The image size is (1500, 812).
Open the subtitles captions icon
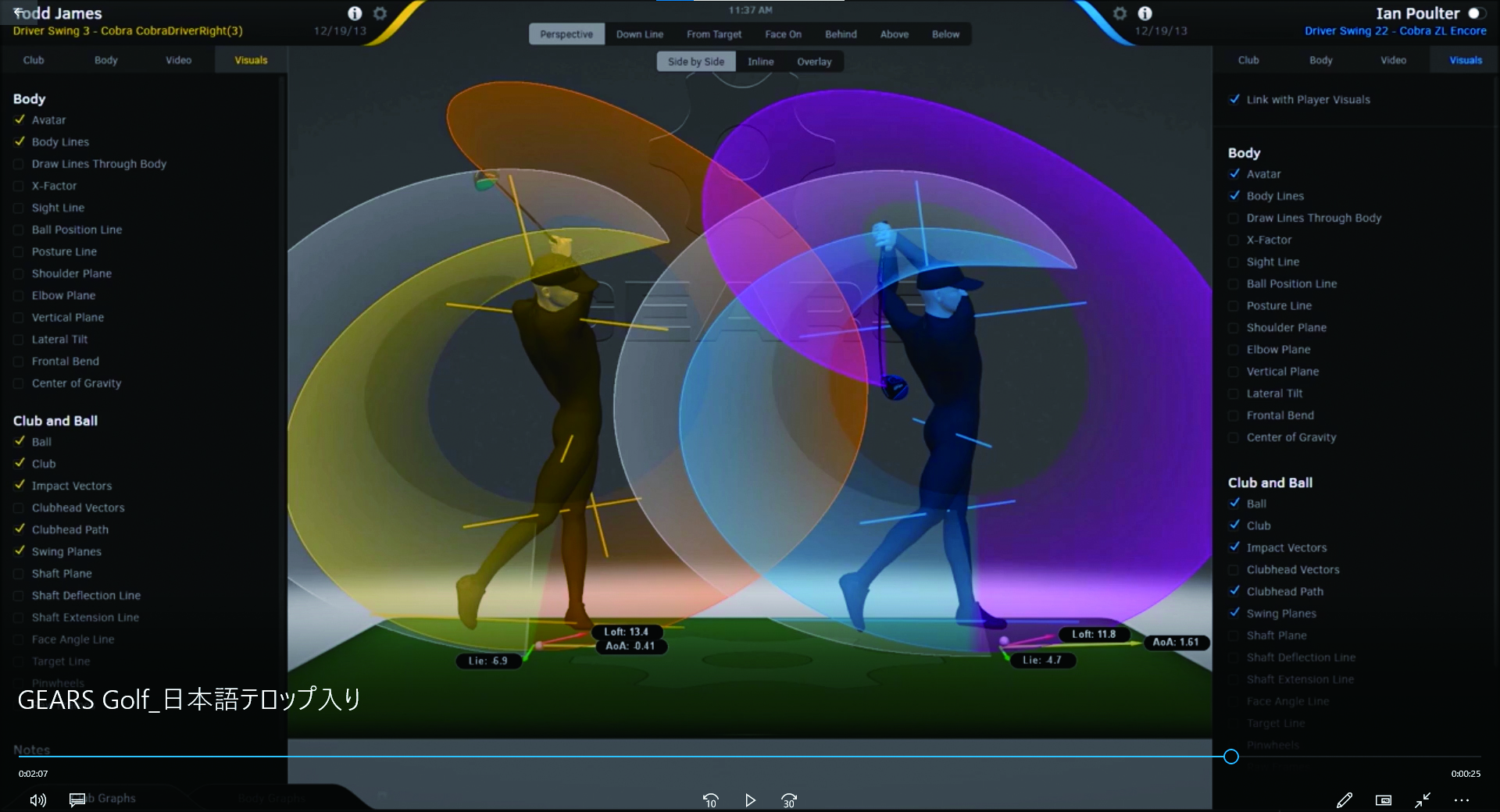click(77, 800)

---

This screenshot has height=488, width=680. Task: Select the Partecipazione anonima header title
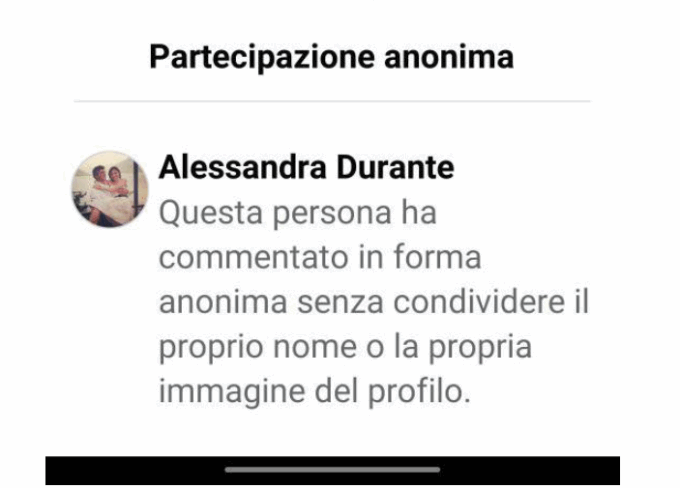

...

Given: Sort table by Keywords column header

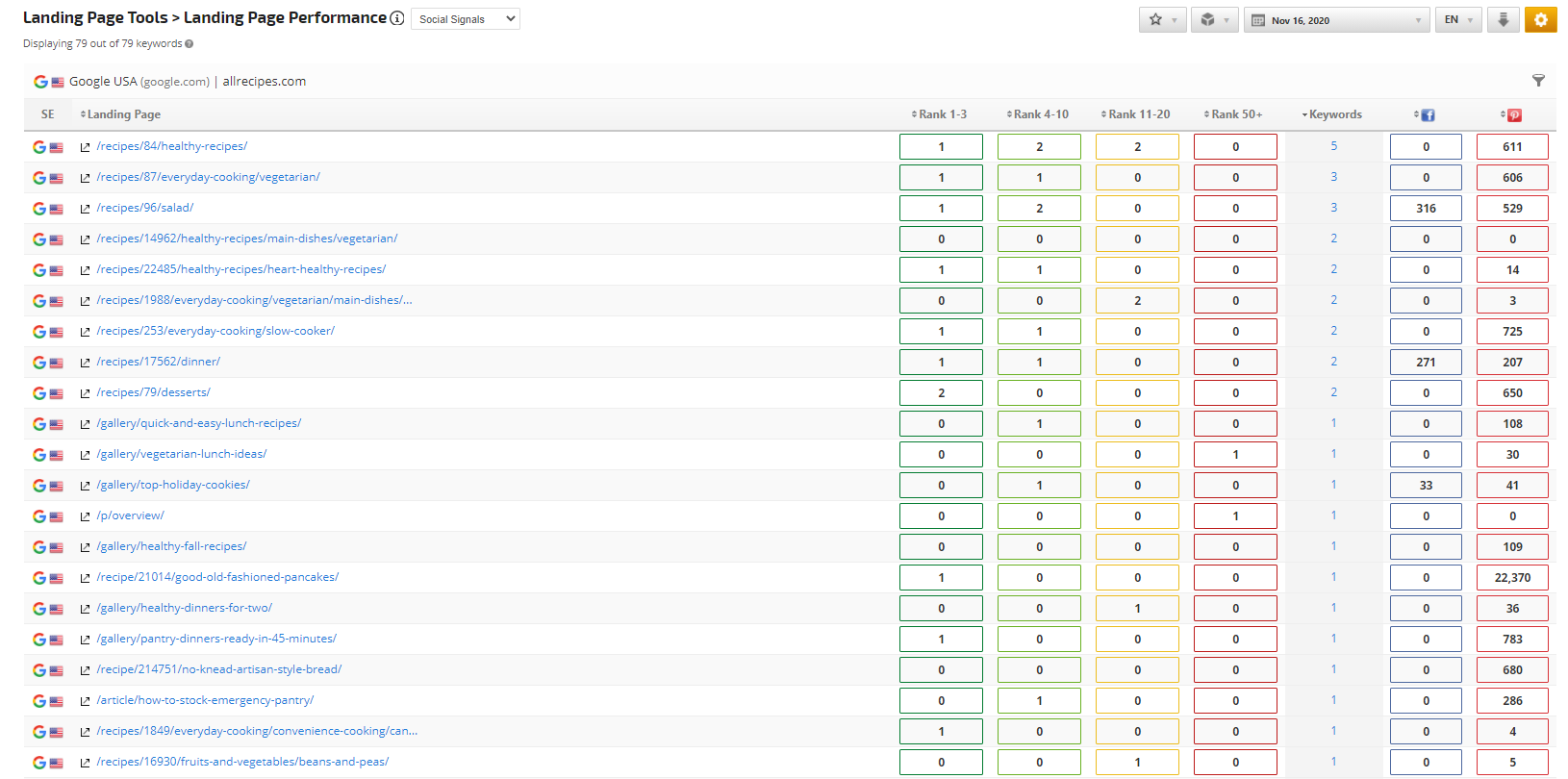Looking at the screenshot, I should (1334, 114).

**Aim of the task**
Can you locate every line in the material above that contains the word "header" and copy each one out in full? Only matches with the same capitalization count.

**Written response**
This screenshot has height=488, width=680. Task: Select the Partecipazione anonima header title
Given: Sort table by Keywords column header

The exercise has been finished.